Richard Collins: Scientists study orangutans' balance between curiosity and caution

The readiness to interact with and explore novel stimuli — curiosity — is the cornerstone of innovation
Richard Collins: Scientists study orangutans' balance between curiosity and caution

Orangutans are shy creatures but there is a location in Sumatra where they have become habituated to people, allowing their behaviour to be observed. Caroline Shuppli and her team have been studying their inquisitiveness here. Picture: Anup Shah/WWF/PA Wie

I am become death, the destroyer of worlds — Krishna in the Bhagavad Gita

The human urge to 'meddle' has helped make us what we are. But unlocking Nature’s secrets is dangerous: Icarus flew too close to the sun; our world now has stockpiles of nuclear weapons. The great explorers set out into the unknown. The gamble paid off for some, but others disappeared without trace. Few wild creatures embrace novelty. They keep their heads down — and with good reason... curiosity killed the cat.

Our great ape cousins are not adventurous. Chimps, our closest relatives, are inquisitive in captivity but not, it seems, in the wild. That raises an intriguing question: how did the urge to investigate their world arise among our human ancestors? Scientists at the Max Planck Institute of Animal Behaviour are seeking an answer.

The orangutan, ‘the old man of the woods’, is a shy creature. It is difficult even to spot, let alone study, in the wild. Trekking in the Bornean rain forest, I had to be shown one by research scientists I met. But there is a location in Sumatra where the hairy giants have become habituated to people, allowing their behaviour to be observed.

Caroline Schuppli, lead author of a paper just published, has been studying the orangutans there. Her team placed coloured plastic objects at strategic locations, to see if the orangutans would investigate them. They didn’t. Indeed, the hairy apes went out of their way to avoid them.

But Schuppli was not convinced that they lacked curiosity. The objects presented, she surmised, might be so strange that they spooked the animals. If a flying saucer landed and in your back garden, would you rush to greet the crew?

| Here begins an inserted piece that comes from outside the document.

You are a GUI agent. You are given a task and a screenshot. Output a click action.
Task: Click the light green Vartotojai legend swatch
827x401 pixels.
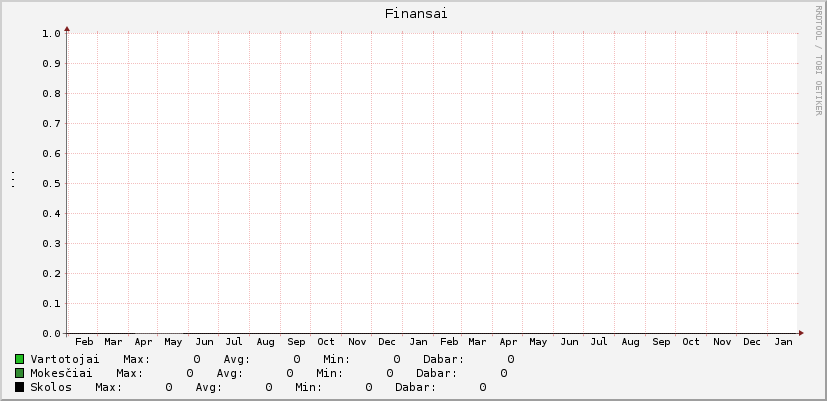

Gaudy objects might be the orang equivalent of an alien spacecraft. Would the apes respond to something less strange?

The researchers prepared a log with a hole containing locally-produced honey and hung it in the trees. The object would be novel to orangutans but not so radically different from something they might actually encounter.

Experimental trial with the set-up experiment apparatus and two focal orangutans in the background. Picture from Ecological, social, and intrinsic factors affecting wild orangutans’ curiosity, assessed using a field experiment
Experimental trial with the set-up experiment apparatus and two focal orangutans in the background. Picture from Ecological, social, and intrinsic factors affecting wild orangutans’ curiosity, assessed using a field experiment

The orangutans approached the object, but were extremely cautious doing so. An individual would normally insert a finger into a tree-hole to extract honey but, when dealing with the test object, they used a twig to do so.

Young animals were not as cautious as older ones. They spent less time observing the log before approaching it. A tendency to ‘try it on the dog first’ was evident; an orangutan would approach the log more quickly if another did so ahead of it. At locations where there was already abundant food, there was much less interest in the strange object.

"We often think learning and innovation are solo acts, but this may not be the case in our early history," said Schuppli in a news release. "If novelty was the spark, then our social lives may have provided the accelerant."

So it seems that an investigative ‘spark’ may have been present in the common ancestor of orangutans and humans.

‘Mighty oaks from little acorns grow’.